# [Selection]
<<<<
I agree with the earlier poster seeing a decline in participation. Not big numbers yet but I am seeing town and club programs where I ref with smaller rosters and/or fewer teams at the U10 and U12 age levels. Nothing will get the attention of a business more than seeing fewer customers. They will start by cutting fees or contracting offered services before doing any meaningful changes to their business model.
Your point about training models is spot on. I see bored players standing around either in lines or with baffled looks as some guy yells at them in a deep scottish brogue for 10 minutes before they embark on some hopelessly complex training element that doesn't look like anything seen in a game. Half the time it sounds like Scotty yelling up to Capt Kirk that the "diffusion power evacuator module has just ****e the bed Cappin".
- Cujo
Point about roster size is a good one - player to coach ratio is not a point of emphasis, especially at younger ages like it should be.
I think you're either seeing the field size/player numbers where they need to be or headed there in terms of games (I can only speak to east coast, NE to VA). But that isn't necessarily addressed effectively in training.
>>>>
# [Job 1]
Decide whether each statement agrees with the discussion, answering yes or no and quoting the words that settle it: (a) the writer sees smaller rosters at the U10 and U12 age levels; (b) businesses will change their business model before cutting fees; (c) player to coach ratio is a point of emphasis at younger ages.
# [Job 2]
Reproduce the stretch of the discussion from "I think you're" through "effectively in training.".
The lines that come after this discussion are not needed here.

# [Supplied data]
<<<<
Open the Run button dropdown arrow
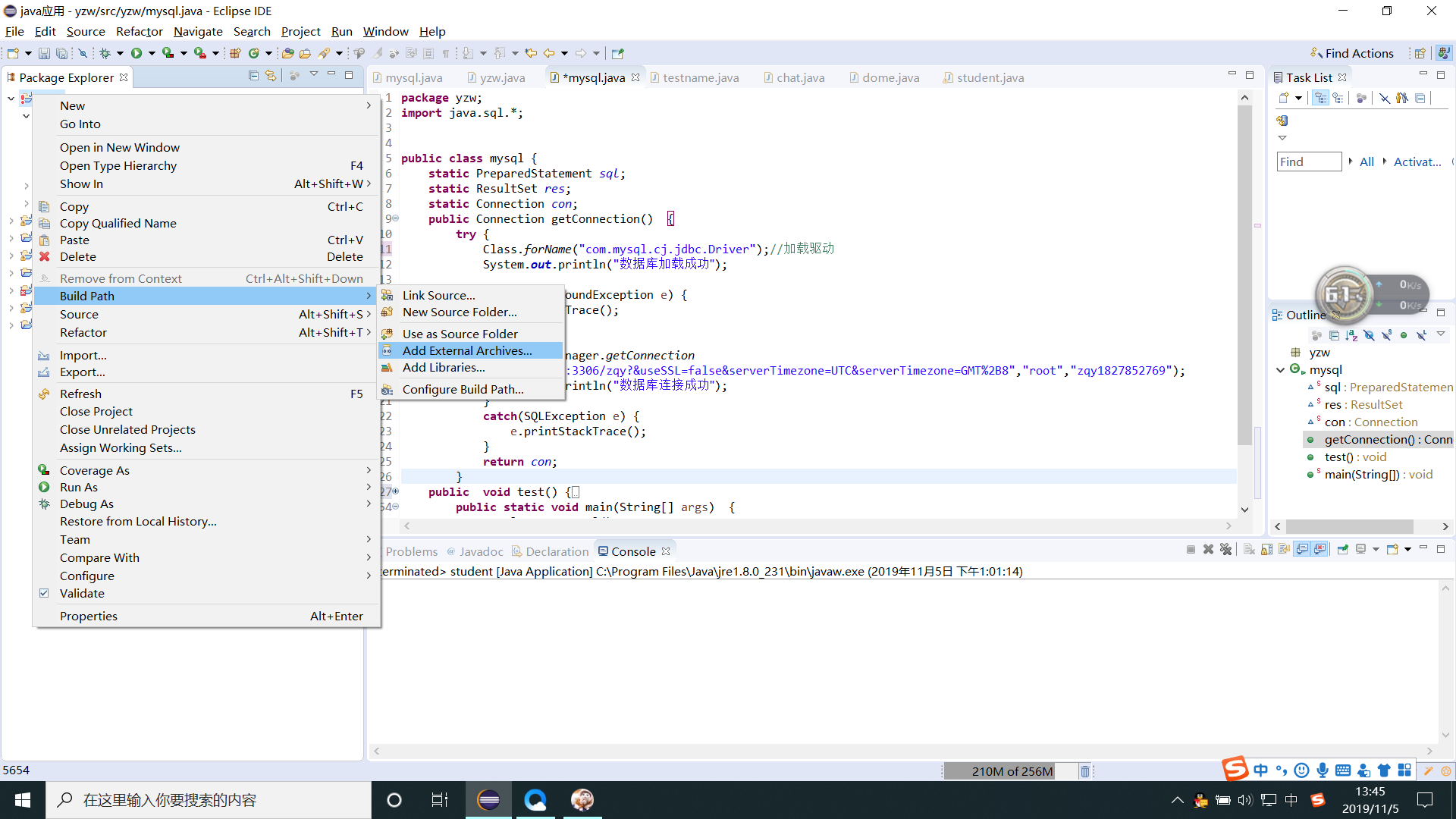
>>>>
# [Full output 1]
(a) Yes: "smaller rosters and/or fewer teams at the U10 and U12 age levels."
(b) No: "They will start by cutting fees or contracting offered services before doing any meaningful changes to their business model."
(c) No: "player to coach ratio is not a point of emphasis, especially at younger ages like it should be."

# [Full output 2]
I think you're either seeing the field size/player numbers where they need to be or headed there in terms of games (I can only speak to east coast, NE to VA). But that isn't necessarily addressed effectively in training.